Frost warning

Every night I rehearse for some possibility
of shattering: for the temperature to drop,

for the crops to crackle over with ice;
for clustered leaves, womb-like and whorled,

to heave out their purpling, waterlogged
hearts. It isn’t just ruin: some things

just get heavier with time. Season after season
tunnels into the next, the way a drift follows

the veins in bedrock. Hear the matriarch
shift in her bed, slight as a sheet of dry

tobacco. Indoors, in the stilled hallway, a clock
measures the remaining hours before circling

back around to the beginning. I can think
of sounds to match these constant cinemas

of undoing: a string twanging in a doorway;
crickets; the ivory percussion of bones.

Funny business

Up and to the office, where busy all the morning.
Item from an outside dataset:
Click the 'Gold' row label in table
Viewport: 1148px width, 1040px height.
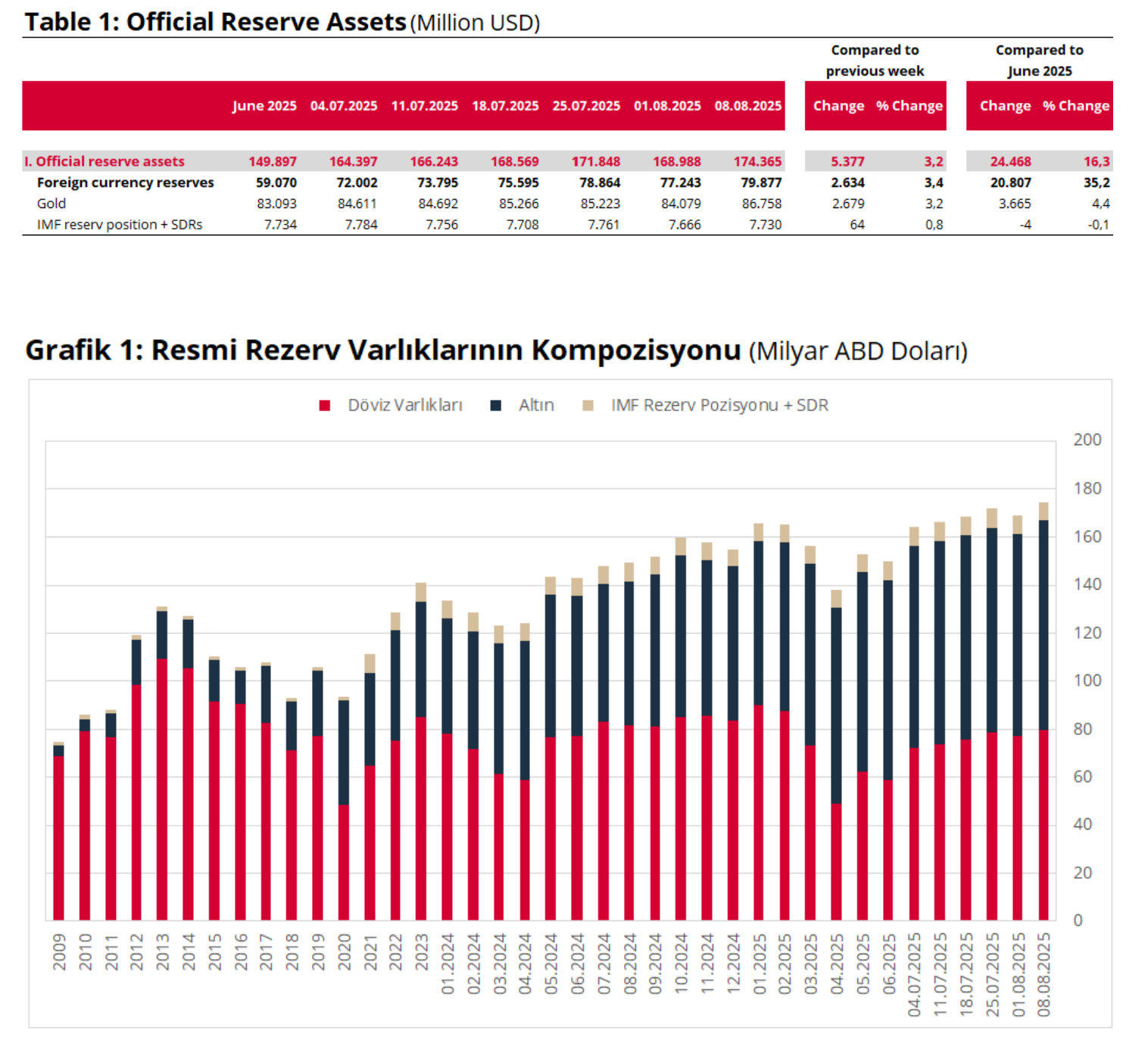coord(51,204)
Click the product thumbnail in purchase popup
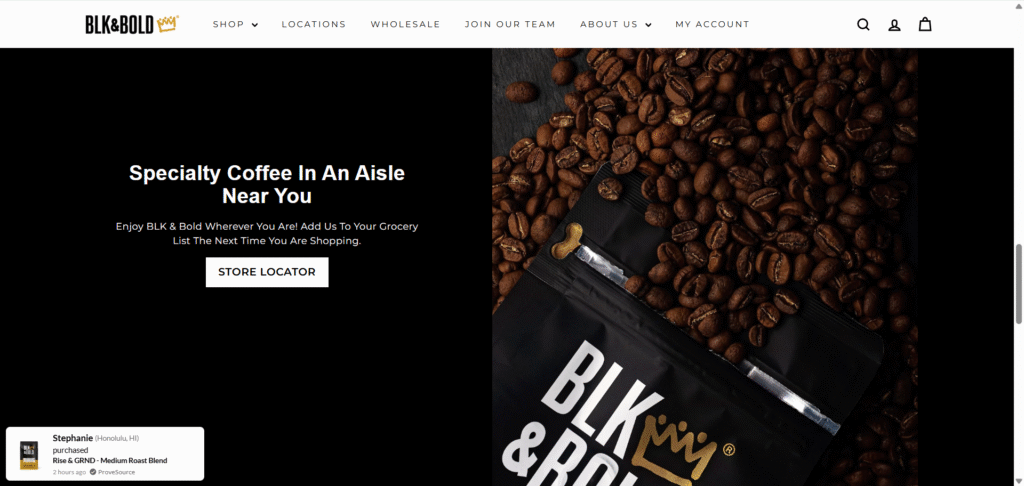1024x486 pixels. [x=29, y=455]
Home a while to dinner and then to the office, where very late busy till quite weary, but contented well with my dispatch of business, and so home to supper and to bed.

office where
the morning quit
wit is a business


Erasure haiku derived from The Diary of Samuel Pepys, Saturday 26 November 1664.

Zoom

That game in which we make a steeple
of our fingers and open the doors to see

the people— What a marvel to think
part of the known world could telescope

into the space between one’s palms,
the colors of stained glass windows

prismed into specks smaller than grains
of sand. Look close and see everyone

we’ve ever known who’s passed away, walking
around in those museum halls: listening

to the guided tour, studying the dream-shapes
painted on the walls for clues to what they

might recall of the lives they had, before we
revised the ways in which we remember them.

 

In response to Via Negativa: Convolution.

Diosito mío

Up and at my office all the morning, to prepare an account of the charge we have been put to extraordinary by the Dutch already; and I have brought it to appear 852,700l.; but God knows this is only a scare to the Parliament, to make them give the more money.
Thence to the Parliament House, and there did give it to Sir Philip Warwicke; the House being hot upon giving the King a supply of money, and I by coach to the ‘Change and took up Mr. Jenings along with me (my old acquaintance), he telling me the mean manner that Sir Samuel Morland lives near him, in a house he hath bought and laid out money upon, in all to the value of 1200l., but is believed to be a beggar; and so I ever thought he would be.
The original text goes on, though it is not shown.